» **The exercise**: Can you echo, word for word, the lines of the listing from the one containing "Where should I click to: Click search" through the one containing "Looking at the screenshot, I should (x=592, y=289).", with both of those lines included?

-- Given entries start --

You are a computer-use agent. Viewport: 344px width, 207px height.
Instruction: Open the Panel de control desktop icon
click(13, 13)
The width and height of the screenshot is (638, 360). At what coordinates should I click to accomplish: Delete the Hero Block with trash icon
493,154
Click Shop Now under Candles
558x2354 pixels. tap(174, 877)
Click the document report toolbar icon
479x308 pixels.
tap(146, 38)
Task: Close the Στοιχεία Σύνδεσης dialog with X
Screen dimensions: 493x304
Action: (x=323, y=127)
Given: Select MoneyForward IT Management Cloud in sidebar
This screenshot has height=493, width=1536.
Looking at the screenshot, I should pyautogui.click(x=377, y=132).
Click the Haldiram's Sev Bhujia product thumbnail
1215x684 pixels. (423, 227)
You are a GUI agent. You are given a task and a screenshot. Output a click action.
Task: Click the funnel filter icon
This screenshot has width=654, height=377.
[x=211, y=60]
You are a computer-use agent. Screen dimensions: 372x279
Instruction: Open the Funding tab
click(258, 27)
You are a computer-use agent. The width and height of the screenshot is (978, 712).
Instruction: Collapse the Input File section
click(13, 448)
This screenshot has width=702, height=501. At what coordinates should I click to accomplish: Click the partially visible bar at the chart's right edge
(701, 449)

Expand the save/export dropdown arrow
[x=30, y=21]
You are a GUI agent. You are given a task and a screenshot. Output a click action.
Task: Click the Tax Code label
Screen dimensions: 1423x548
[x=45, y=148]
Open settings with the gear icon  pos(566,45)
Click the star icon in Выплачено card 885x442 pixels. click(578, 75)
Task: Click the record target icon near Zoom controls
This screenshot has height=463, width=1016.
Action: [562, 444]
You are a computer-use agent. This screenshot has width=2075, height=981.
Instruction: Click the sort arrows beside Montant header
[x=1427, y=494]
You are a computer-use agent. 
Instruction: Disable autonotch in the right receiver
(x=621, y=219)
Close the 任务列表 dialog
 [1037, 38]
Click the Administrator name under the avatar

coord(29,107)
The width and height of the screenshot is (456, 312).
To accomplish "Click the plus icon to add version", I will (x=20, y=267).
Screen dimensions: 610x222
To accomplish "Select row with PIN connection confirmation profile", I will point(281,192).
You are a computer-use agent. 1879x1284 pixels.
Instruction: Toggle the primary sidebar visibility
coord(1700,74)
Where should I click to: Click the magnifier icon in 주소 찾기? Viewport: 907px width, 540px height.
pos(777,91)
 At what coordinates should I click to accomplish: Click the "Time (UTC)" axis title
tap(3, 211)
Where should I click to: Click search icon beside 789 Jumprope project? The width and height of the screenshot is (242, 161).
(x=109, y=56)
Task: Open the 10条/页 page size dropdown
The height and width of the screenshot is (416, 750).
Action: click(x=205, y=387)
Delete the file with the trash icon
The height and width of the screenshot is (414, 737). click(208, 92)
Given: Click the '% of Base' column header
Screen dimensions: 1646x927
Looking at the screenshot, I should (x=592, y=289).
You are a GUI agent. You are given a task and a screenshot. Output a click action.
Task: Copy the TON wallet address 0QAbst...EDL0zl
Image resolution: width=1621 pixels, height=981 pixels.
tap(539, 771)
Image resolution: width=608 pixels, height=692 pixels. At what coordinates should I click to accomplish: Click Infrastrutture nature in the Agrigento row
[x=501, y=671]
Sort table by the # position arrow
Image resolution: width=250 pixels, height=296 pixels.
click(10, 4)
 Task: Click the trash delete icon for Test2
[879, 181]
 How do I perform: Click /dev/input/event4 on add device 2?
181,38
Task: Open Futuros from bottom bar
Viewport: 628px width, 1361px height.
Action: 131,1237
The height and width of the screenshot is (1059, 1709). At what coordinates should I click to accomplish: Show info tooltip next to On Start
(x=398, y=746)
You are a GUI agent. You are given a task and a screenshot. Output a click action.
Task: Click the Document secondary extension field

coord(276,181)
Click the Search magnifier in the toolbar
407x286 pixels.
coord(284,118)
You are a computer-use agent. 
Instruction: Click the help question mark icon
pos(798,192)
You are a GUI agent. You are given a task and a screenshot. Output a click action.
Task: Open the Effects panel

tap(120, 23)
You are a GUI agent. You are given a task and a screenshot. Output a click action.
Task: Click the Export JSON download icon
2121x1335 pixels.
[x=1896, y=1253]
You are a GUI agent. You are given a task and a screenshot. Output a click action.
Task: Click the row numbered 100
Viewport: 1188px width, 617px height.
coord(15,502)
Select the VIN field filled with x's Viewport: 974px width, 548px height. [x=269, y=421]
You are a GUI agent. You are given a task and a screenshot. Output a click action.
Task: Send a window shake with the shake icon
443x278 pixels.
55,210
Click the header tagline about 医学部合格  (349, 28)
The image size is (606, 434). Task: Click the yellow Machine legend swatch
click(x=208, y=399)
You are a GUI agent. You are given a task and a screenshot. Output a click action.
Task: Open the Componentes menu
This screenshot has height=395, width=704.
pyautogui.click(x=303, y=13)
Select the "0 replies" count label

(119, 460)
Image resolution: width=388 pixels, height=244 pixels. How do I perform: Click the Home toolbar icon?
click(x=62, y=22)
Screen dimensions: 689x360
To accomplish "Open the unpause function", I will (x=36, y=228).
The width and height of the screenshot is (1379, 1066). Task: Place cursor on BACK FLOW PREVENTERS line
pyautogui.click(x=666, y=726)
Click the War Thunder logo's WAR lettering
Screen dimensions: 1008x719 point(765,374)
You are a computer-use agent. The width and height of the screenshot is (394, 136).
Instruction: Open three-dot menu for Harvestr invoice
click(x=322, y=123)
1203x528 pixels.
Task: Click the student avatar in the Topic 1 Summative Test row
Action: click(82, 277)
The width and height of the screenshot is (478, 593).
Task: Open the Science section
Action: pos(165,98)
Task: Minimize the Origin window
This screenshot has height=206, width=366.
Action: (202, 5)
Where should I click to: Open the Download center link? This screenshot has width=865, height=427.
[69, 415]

-- Given entries end --

» **Response to this task**:
Where should I click to: Click search icon beside 789 Jumprope project? The width and height of the screenshot is (242, 161).
(x=109, y=56)
Task: Open the 10条/页 page size dropdown
The height and width of the screenshot is (416, 750).
Action: click(x=205, y=387)
Delete the file with the trash icon
The height and width of the screenshot is (414, 737). click(208, 92)
Given: Click the '% of Base' column header
Screen dimensions: 1646x927
Looking at the screenshot, I should (x=592, y=289).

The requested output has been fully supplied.